Dreisbach and Hamburger have asserted that Justice Hugo Black's "wall of separation" argument rose out of anti-Catholicism and his fear of religious influence on public life. Moreover, Dreisbach said the words "separation of church and state" are a metaphor that does not correctly interpret the First Amendment's clause on religion.7
Of course, separationists claim the new scholarship is biased and flawed. J. Brent Walker, of the Baptist Joint Committee, said of Hamburger's book, "Hamburger could not be more wrong," when he tries to "debunk what he calls the 'modern myth' of the separation of church and state." Walker admitted that Jefferson and James Madison didn't use the word "separation" in the eighteenth century, but said that reading some of their later writings leads to the conclusion that "they unequivocally supported the concept."8
And therein lies the confusion. Is the "wall of separation between church and state" a law, a myth, a tradition, a concept, or a metaphor? The debate has raged for 200 years, but while religion's role in government is still undecided, the government's role in religion has always been clear. According to the First Amendment, government is to have no role in the establishment of religion or in prohibiting the free exercise of religion.

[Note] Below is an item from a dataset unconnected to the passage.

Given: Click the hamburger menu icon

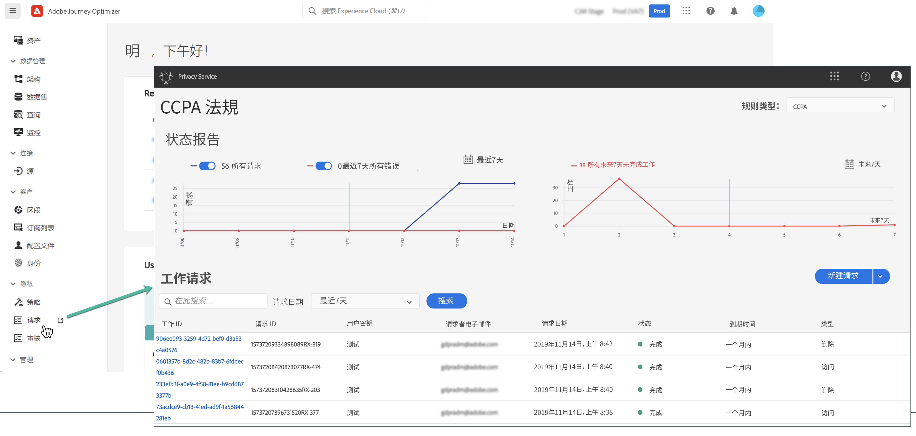Looking at the screenshot, I should point(12,11).
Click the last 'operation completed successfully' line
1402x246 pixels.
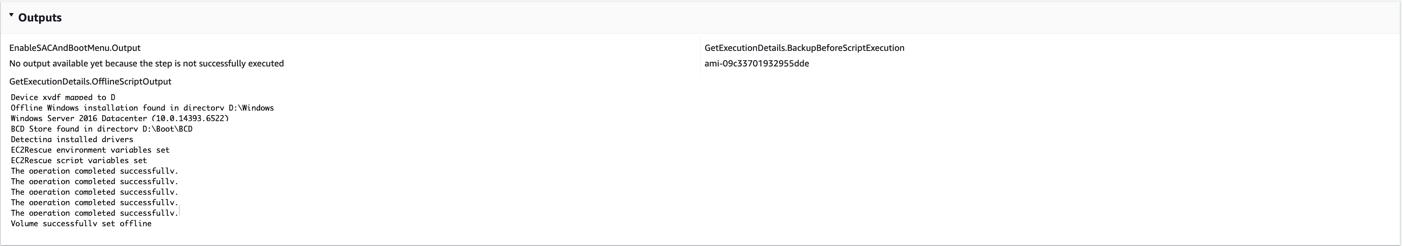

Religious groups have to think long and hard about government endorsement of religion. If the 2003 brand of U.S. government endorses, say, the Christian religion, what is to stop the next brand of U.S. government from endorsing a different religion? As the Supreme Court said in the Pledge of Allegiance decision: "A profession that we are a 'nation under God' is identical, for establishment clause purposes, to a profession that we are a nation 'under Vishnu,' a nation 'under Zeus,' or a nation under 'no god,' because none of these professions can be neutral with respect to religion."9
While confusion, terrorism, and new scholarship may be the reasons the country is shifting away from the "wall of separation" view held for more than 50 years, the end results of a shift in understanding may be unexpected and unwanted. Our elected representatives or appointed judges might, a few years down the road, have quite a strange range of religious views. And those views, along with the parties in power, would also change.
1 Associated Press wire story, Oct. 24, 2002.
2 Associated Press wire story, Nov. 19, 2002.
3 Bill Haynes, "A Biblical Perspective on Religion and Politics," acljorg/news, posted 2002.
4 John Whitehead, "The Great Pledge Debate," November/December, 2002, at libertymagazine.org.
5 C. Welton Gaddy, "Under God Freedom," November/December, 2002, at libertymagazine.org.